En résumé, une phrase peut être inintelligible, alors qu’une proposition peut seulement être inintelligible-pour-S. Or, nous ne devrions accepter qu’une proposition soit inintelligible-pour-S que si S est victime d’une privation, le défaut d’un concept ou le manque d’une connaissance, laquelle privation l’empêche de saisir le sens d’une phrase. Autrement dit, dès le moment où un sujet possède les connaissances nécessaires pour saisir le sens d’une phrase, nous devrions admettre que la proposition exprimée est intelligible-pour-S.
[1] TUNA, E. H., "Imaginative Resistance", The Stanford Encyclopedia of Philosophy, Summer 2020, Edward N. Zalta (ed.), disponible à l’adresse : https://plato.stanford.edu/archives/sum2020/entries/imaginative-resistance/
[2] TUNA, E. H., "Imaginative Resistance", The Stanford Encyclopedia of Philosophy, 2020.
[3] L’une des questions dans le débat.
[4] FREGE, G., « Sens et dénotation », in : Écrits logiques et philosophiques, Paris, Seuil, 1971
[5] Une thèse importante que je défends dans Engagement fictionnel, mémoire et empathie : trois contextes où l’imagination joue un rôle essentiel, trois contextes où se produit le phénomène de la résistance imaginative. Mémoire de master, Université de Neuchâtel, décembre 2022.
[6] Je dois cet exemple de phrase grammaticalement correcte, mais qui ne possède ni sens ni dénotation au Professeur Richard Glauser.
[7] Voici une autre façon d’exprimer pourquoi nous devrions distinguer les phrases des propositions. Seule la distinction entre phrase et proposition permet d’expliquer que : (1) deux phrases peuvent exprimer une même proposition, si elles sont parfaitement synonymes (par exemple, Le médecin des enfants est malade et Le pédiatre est mal portant sont deux phrases distinctes qui ont le même sens littéral) ; (2) une seule phrase peut exprimer des propositions différentes (par exemple, On fait des bêtises à Cambrai, qui peut signifier qu’à Cambrai on y fait des sottises ou des pâtisseries) ; (3) une seule phrase (Je suis, j’existe) peut avoir autant de sens qu’elle a d’énonciateurs.
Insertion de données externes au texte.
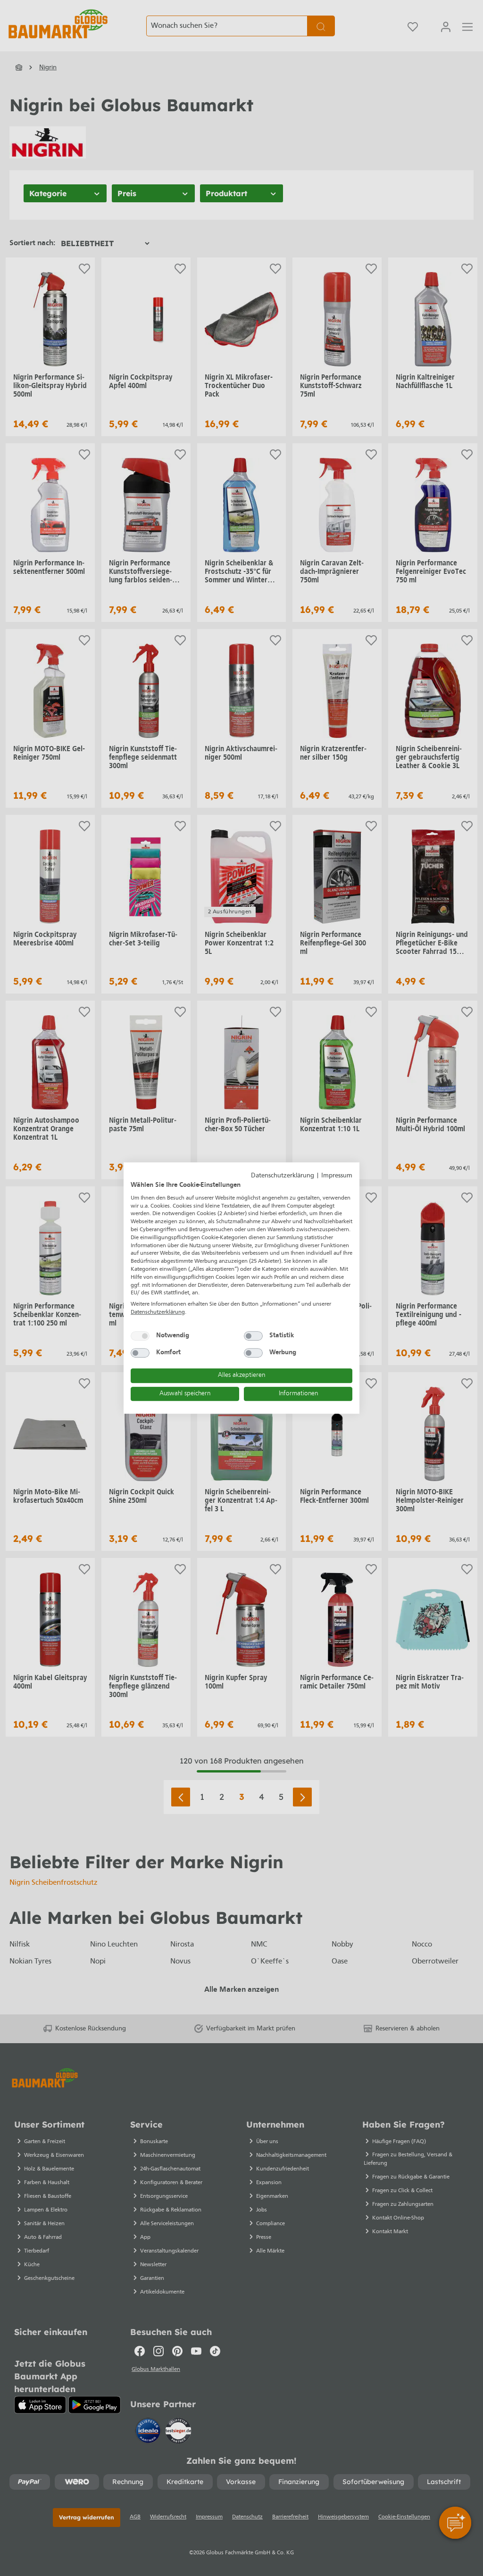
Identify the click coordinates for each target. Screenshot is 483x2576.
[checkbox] (140, 1336)
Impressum (336, 1176)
[8] A ce propos, notons que si les vérités se découvrent, c’est bien parce qu’elles sont ce qu’elles sont, même si nous n’y avons pas nécessairement accès, car il nous manque des connaissances et des concepts pour en saisir le sens. Ainsi, L’eau est composée de molécules H2O, si elle avait été assertée à l’époque pharaonique, n’aurait pas été inintelligible (propriété), mais seulement inintelligible relativement à l’époque, car elle était vraie même si nous ne le savions pas encore.
[9] Et bien entendu, les ordres, les souhaits et les questions sont des énoncés sans valeur de vérité, mais qui possèdent un sens.
[10] D. LEWIS, « Survival and Identity », (1976), traduit par M. Mulcey, in : Identité et Survie, éd. Ithaque, 2015, page 62.
[11] FREGE, 1971, p. 105.
[12] Lamarque écrit à ce propos : Rappelons la remarque faite par Frege : quand nous affirmons à juste titre « Dans la pièce de Shakespeare, Othello tue Desdémone », les noms « Othello » et « Desdémone » ne font référence qu’à leur sens (dans la pièce), et non à des objets non existants. Le sens d’un nom sera donné par les descriptions utilisées dans la fiction ou par des descriptions qu’il est possible d’en dériver – elles caractérisent et identifient sa référence interne. Le sens du nom « Desdémone » est donc donné par ces descriptions (…). LAMARQUE, P., « Peur et pitié », in : Esthétique contemporaine, éd. J. P. Cometti, J. Morizot & R. Pouivet, Paris, Vrin, 2005, p. 389.
[13] LAMARQUE, 2005, p. 388.
[14] Bien que nous ne puissions pas tenir compte de cette distinction ici, nous devrions sans doute distinguer : les propositions émises par l’auteur ou par le narrateur de l’œuvre (tout en distinguant les cas où le narrateur est l’auteur et les cas où les deux sont distincts, mais encore les différences s’il y en a entre les narrateurs de premier et de second niveau, appelés respectivement narrateurs extradiégétiques et intradiégétiques), les propositions émises par les personnages de l’œuvre, et les propositions que nous énonçons au sujet des œuvres.